Das Erstgericht verpflichtete den Vater zur Zahlung eines monatlichen Unterhaltsbeitrags von 625 EUR von 1. April 2015 bis 31. Dezember 2016 und von 780 EUR ab 1. Jänner 2017 sowie eines Sonderbedarfs von 825 EUR für das Jahr 2016. Für den bis zur Rechtskraft seines Beschlusses auflaufenden rückständigen Unterhalt samt Zinsen sprach das Erstgericht aus, dass von 1. April 2015 bis 30. November 2017 geleistete Zahlungen des Vaters von 1.170,24 EUR anzurechnen seien.
Das Mehrbegehren von monatlich 320 EUR von 1. April 2015 bis 31. Dezember 2016 und von 165 EUR ab 1. Jänner 2017 sowie hinsichtlich des Sonderbedarfs von 364 EUR für 2017 wies das Erstgericht – unangefochten – ab.

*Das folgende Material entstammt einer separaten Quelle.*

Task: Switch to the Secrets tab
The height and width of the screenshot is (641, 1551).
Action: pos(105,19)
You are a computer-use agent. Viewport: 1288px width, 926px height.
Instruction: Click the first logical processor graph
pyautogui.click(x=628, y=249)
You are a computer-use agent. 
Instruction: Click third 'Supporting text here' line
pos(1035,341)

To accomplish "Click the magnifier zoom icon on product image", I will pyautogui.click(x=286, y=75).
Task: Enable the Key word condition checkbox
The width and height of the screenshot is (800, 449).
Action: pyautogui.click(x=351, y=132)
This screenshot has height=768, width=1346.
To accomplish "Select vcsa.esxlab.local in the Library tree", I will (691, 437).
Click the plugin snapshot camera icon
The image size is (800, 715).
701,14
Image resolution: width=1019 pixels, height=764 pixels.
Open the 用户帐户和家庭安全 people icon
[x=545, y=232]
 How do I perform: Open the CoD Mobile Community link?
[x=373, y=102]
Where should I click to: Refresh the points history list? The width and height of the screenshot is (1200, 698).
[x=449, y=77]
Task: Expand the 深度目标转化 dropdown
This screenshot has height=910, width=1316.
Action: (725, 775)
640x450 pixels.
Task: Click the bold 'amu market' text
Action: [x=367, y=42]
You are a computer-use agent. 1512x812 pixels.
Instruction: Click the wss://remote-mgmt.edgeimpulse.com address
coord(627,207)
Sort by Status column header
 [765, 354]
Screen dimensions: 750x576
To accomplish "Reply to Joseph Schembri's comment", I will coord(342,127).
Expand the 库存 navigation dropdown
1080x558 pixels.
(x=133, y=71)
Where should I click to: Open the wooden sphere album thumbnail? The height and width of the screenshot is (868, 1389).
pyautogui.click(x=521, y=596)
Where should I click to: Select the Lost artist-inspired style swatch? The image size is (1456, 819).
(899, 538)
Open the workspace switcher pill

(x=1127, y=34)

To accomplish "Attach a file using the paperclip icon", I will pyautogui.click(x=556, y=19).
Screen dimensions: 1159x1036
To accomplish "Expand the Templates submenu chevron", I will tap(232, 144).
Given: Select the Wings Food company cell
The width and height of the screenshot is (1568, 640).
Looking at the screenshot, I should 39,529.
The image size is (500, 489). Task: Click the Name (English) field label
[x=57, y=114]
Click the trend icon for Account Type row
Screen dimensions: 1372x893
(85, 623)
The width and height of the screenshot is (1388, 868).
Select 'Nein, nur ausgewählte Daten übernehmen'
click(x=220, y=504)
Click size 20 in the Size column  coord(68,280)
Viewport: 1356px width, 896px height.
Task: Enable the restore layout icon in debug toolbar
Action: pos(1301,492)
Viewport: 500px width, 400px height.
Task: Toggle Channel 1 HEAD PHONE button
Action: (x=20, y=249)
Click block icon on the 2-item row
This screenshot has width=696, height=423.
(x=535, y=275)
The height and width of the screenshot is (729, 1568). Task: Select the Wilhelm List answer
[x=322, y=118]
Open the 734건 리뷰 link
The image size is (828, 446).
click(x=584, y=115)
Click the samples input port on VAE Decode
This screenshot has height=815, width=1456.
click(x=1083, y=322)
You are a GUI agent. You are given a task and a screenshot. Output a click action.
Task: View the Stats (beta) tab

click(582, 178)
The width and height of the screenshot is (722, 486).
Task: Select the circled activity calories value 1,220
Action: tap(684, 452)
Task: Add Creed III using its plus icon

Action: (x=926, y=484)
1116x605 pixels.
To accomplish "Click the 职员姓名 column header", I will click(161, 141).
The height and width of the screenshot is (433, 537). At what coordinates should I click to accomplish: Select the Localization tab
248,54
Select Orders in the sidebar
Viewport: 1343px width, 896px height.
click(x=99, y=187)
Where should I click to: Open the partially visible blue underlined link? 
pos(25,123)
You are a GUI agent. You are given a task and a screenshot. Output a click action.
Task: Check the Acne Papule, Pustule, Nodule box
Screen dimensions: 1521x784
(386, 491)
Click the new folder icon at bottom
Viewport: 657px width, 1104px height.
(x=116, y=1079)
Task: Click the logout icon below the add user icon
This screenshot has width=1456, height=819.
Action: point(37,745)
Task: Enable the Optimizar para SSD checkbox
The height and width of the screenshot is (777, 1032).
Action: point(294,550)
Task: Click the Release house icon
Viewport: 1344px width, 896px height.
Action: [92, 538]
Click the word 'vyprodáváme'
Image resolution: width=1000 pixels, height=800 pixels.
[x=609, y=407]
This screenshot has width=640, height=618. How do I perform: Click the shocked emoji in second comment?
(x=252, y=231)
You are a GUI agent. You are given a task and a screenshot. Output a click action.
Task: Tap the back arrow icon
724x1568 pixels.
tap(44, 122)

Dem Rekurs des Vaters gegen den antragsstattgebenden Teil dieses Beschlusses gab das Rekursgericht teilweise Folge. Es bestätigte den Zuspruch von monatlich 625 EUR von 1. April 2015 bis 31. Dezember 2016 sowie der Anrechnung von Zahlungen auf den Rückstand im Umfang von nur 864,92 EUR und hob die Entscheidung in Ansehung des darüber hinausgehenden Zuspruchs monatlichen Unterhalts sowie des Zuspruchs von Zinsen aus dem Rückstand auf. In Ansehung des Sonderbedarfs für 2016 wies es den Antrag ab. Das Rekursgericht ließ den ordentlichen Revisionsrekurs mangels Rechtsfragen von der Bedeutung des § 62 Abs 1 AußStrG nicht zu.
Gegen den stattgebenden Teil dieser Entscheidung richtet sich der „außerordentliche Revisionsrekurs“ des Vaters, mit dem er beantragt, den Unterhaltsfestsetzungsantrag auch für den Zeitraum von 1. April 2015 bis 31. Dezember 2016 abzuweisen; hilfsweise wird beantragt, den Beschluss auch in diesem Umfang aufzuheben und die Rechtssache an das Erstgericht zurückzuverweisen.
Rechtliche Beurteilung
Das Erstgericht legte dieses Rechtsmittel dem Obersten Gerichtshof vor. Diese Vorgangsweise entspricht nicht dem Gesetz.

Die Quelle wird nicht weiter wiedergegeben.